Thank you! That’s what I’ve been trying to say!

Regarding the other two points

  • While it is true that ext4 is a journaling FS and fsck should not be needed, on cheap low powered devices errors do happen more often than usual (think cheap nvme hats that are so popular nowdays) and they’re kind of the target audience
    I don’t know why I got that error, the same system has now been stable ever since. Maybe the super-thin nvme hat cable wasn’t seated properly? Maybe the power adapter was unstable (it wasn’t the original one, it was supposed to be a better GaN version)? Maybe moving 300gb of data on Immich trigger some sort of otherwise hidden error? Anyway, this stuff kinda happens on cheap devices. They’re not meant to be rock solid, they’re meant to be cheap.
  • It is 100% true that fsck -y can mask a failing SD card. I have nothing to argue here. I’ve seen systems boot just fine, writing to what was basically /dev/null working for weeks until that data needed to be read again. I even saved one with a rpi-clone on a new SD!

So basically it all goes to this last point: warning the user.

In my opinion forcing an user to connect a display, keyboard and mouse to a low powered, usually hidden away system should be avoided if not absolutely necessary. And I argue that running fsck -y is not.

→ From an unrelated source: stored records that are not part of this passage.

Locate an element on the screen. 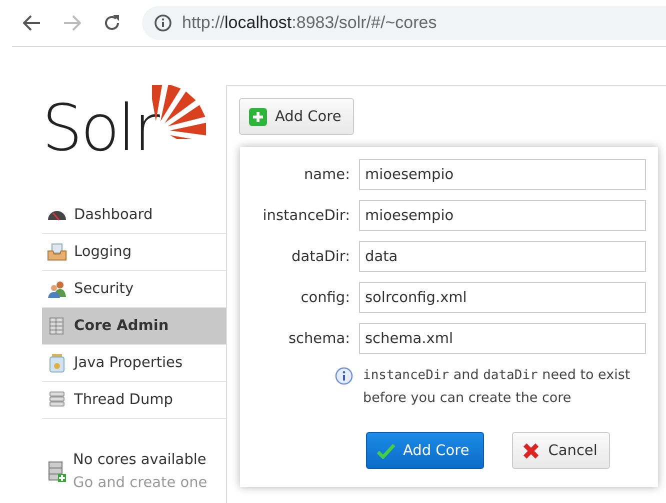  inbox-icon is located at coordinates (57, 252).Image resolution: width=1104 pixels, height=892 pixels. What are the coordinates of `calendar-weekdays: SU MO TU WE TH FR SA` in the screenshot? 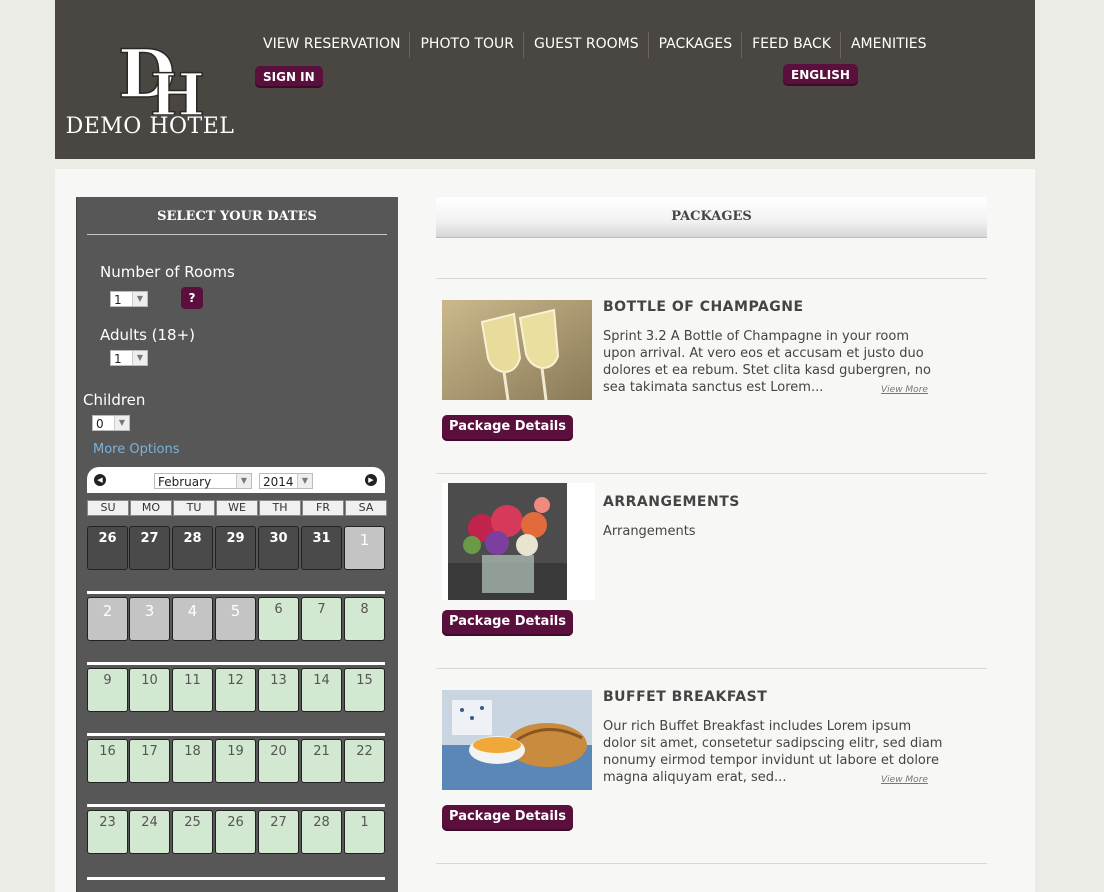 It's located at (237, 508).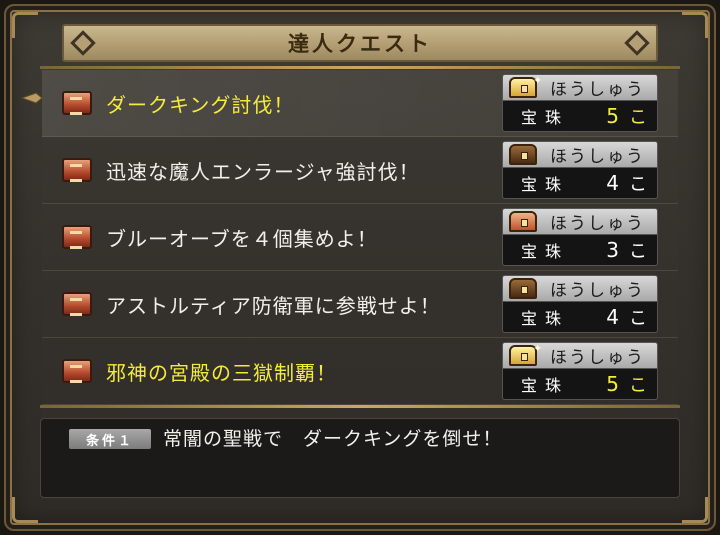 The height and width of the screenshot is (535, 720). What do you see at coordinates (242, 238) in the screenshot?
I see `quest-name: ブルーオーブを４個集めよ！` at bounding box center [242, 238].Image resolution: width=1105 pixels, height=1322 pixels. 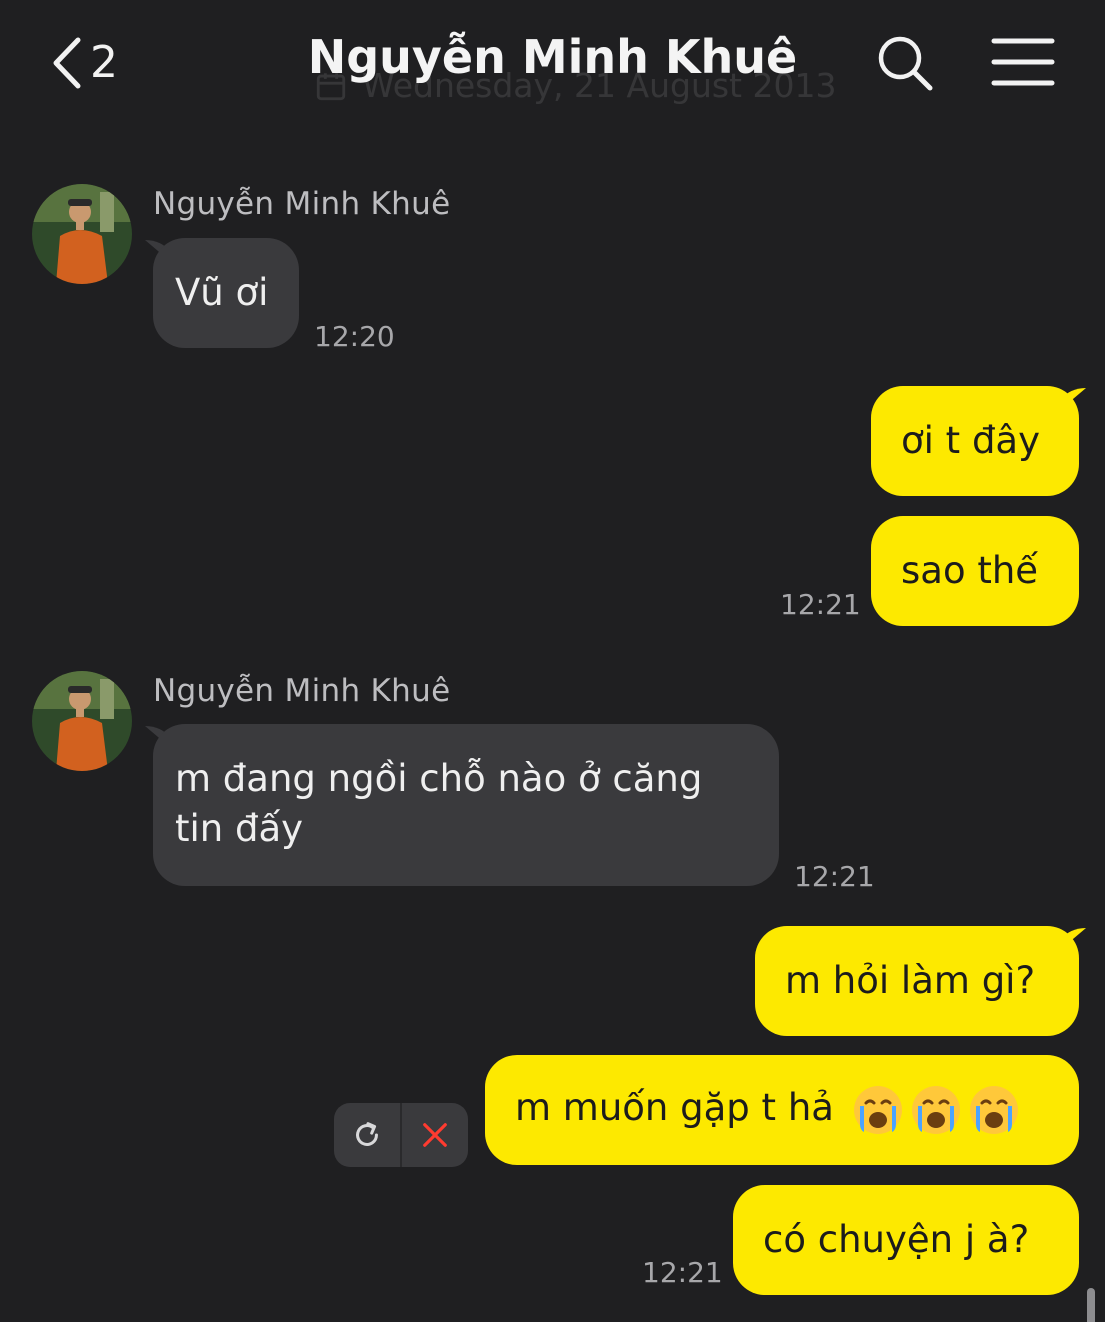 I want to click on failed-message-actions, so click(x=401, y=1135).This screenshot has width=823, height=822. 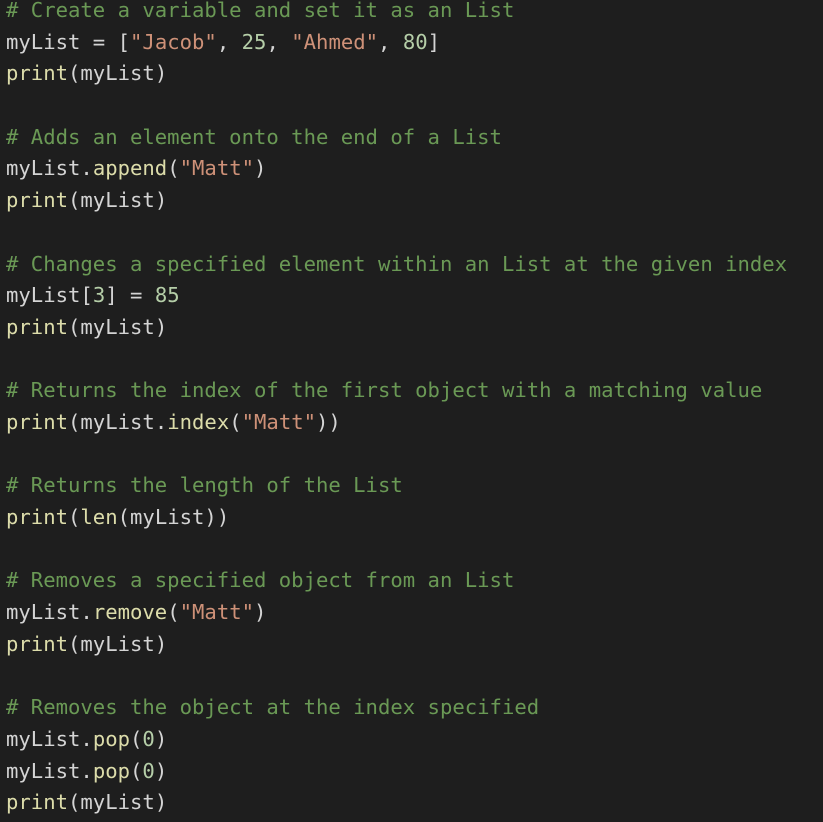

Would it be possible to insert a check to the journalctl -t systemd-fsck command on the login scripts and warn the user of any error? I don’t mean to run it at every login… Maybe it could be a once-a-boot thing that keeps record of it on tmpfs? I don’t know, I’m just thinking out loud.

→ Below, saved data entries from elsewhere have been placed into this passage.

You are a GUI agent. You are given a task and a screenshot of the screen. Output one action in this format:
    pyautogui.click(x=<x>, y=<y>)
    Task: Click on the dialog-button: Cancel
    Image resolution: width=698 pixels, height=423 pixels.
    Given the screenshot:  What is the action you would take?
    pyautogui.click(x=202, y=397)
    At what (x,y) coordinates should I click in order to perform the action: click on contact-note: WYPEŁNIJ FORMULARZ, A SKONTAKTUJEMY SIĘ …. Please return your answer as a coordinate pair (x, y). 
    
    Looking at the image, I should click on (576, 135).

Done: fs_partition_resize: force fsck via max mount count · MichaIng/DietPi@77c11a5 · GitHub

If an initramfs is used, it is /run/initramfs/fsck.log instead. Actually a good idea to check for errors in logs once at boot and show it in the login banner if some were found. Should be done for ext3/ext4 filesystems only, since with other rootfs types, fsck is either a dummy, or it always fails due to wrong arguments etc. Sadly, even that there is supposed to be a generic CLI, in practice all relevant filesystem types do not implement it that way.